Each week during the season, I will be walking through the data from the previous Colts game analyzing the numbers to form a sort of “what happened” narrative as well as comparing the Colts against all other teams in the league. For a glossary of the stats listed, reference Season Stats. Thanks to Pro Football Reference, NFL.com, Football Outsiders, and the nflFastR project for being awesome sources of weekly data.
In week 2, the Colts didn’t have much of a problem driving down the field, but getting into the end zone was a different story.
Prior to Jacob Eason entering the game, the average Colts drive ended on the 27.4 yard line. That would rank the 3rd closest to the end zone of any team, yet they could only manage a single TD all day. 10 points off of 4 red-zone trips is just unacceptable.
Drive Success Rate wasn’t bad (73.3%, 15th) but for the 2nd week in a row, the average series length was poor (11.1 yards, 28th). If your series length is short then it simply takes more of them to reach the end zone, making it that much harder.
The 23rd ranked PPD ignores the special teams score, illustrating how poor the offense was at putting points on the board.
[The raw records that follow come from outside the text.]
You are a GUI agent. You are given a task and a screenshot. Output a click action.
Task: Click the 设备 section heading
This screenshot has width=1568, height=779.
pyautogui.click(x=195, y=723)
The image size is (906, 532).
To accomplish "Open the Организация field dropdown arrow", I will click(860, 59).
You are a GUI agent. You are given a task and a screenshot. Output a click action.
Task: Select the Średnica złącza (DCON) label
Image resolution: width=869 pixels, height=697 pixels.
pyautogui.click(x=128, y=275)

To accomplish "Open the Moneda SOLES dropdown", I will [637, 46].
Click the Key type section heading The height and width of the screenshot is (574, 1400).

The 15th ranked DSR and 12th best 1st down conversion rate (1st/ply) shows that the team was able to move the ball, but 2 turnovers (3 if you count TO on downs) killed any efficiency on the day (24th epa/ply).
On the plus side, the team continues to have short yardage 3rd downs (4th shortest each week), which should lead to high 3rd down conversions: last week it didn’t (17th), this week it did (8th). The more cynical of you may say that short yardage 3rd downs are sometimes a symptom of not converting enough 1st or 2nd downs and to those voices in my head, I say “Shut up! you can’t make me write that”.
The epa efficiency includes Eason’s INT, but even excluding him, Wentz still only ranks 24th. Nothing here is good news, but nothing is really all that horrible either. If you exclude the failed 4th down sack and fluky INT, then the story (and scoreboard) looks brighter, but those are actual plays that really happened, so take from that what you will.
No surprise to anyone who watched, but the run game wasn’t good. 6 first downs, 0 TDs and 3.4 yards per carry is what we want to hold opponents to, but alas those are Colts’ numbers.
CONCLUSION & LOOK AHEAD
You’ll rarely hear this from me, but even though the bulk of the numbers are worse in week 2, this was a better offensive effort overall. Events that are unlikely to repeat (shovel pass, goal line failure, backup QB) led to depressed game level stats — OK, backup QB is a repeatable event. However, the offense was moving the ball better than week 1 and actually should have won this game.
After only 2 weeks, it is tough to say how good opponent defenses are, but the Titans have given up the 6th most points per drive and the 4th most epa per play. They have been poor against the pass, ranking 26th in epa per drop-back and giving up a lot of first downs (21st 1st/db) as well as the 3rd most explosive pass plays. Against the run, they have not fared much better, with a 24th ranked weighted success rate and a 26th epa per carry.
Of course, all that may be irrelevant, if we have a backup QB in his first NFL start.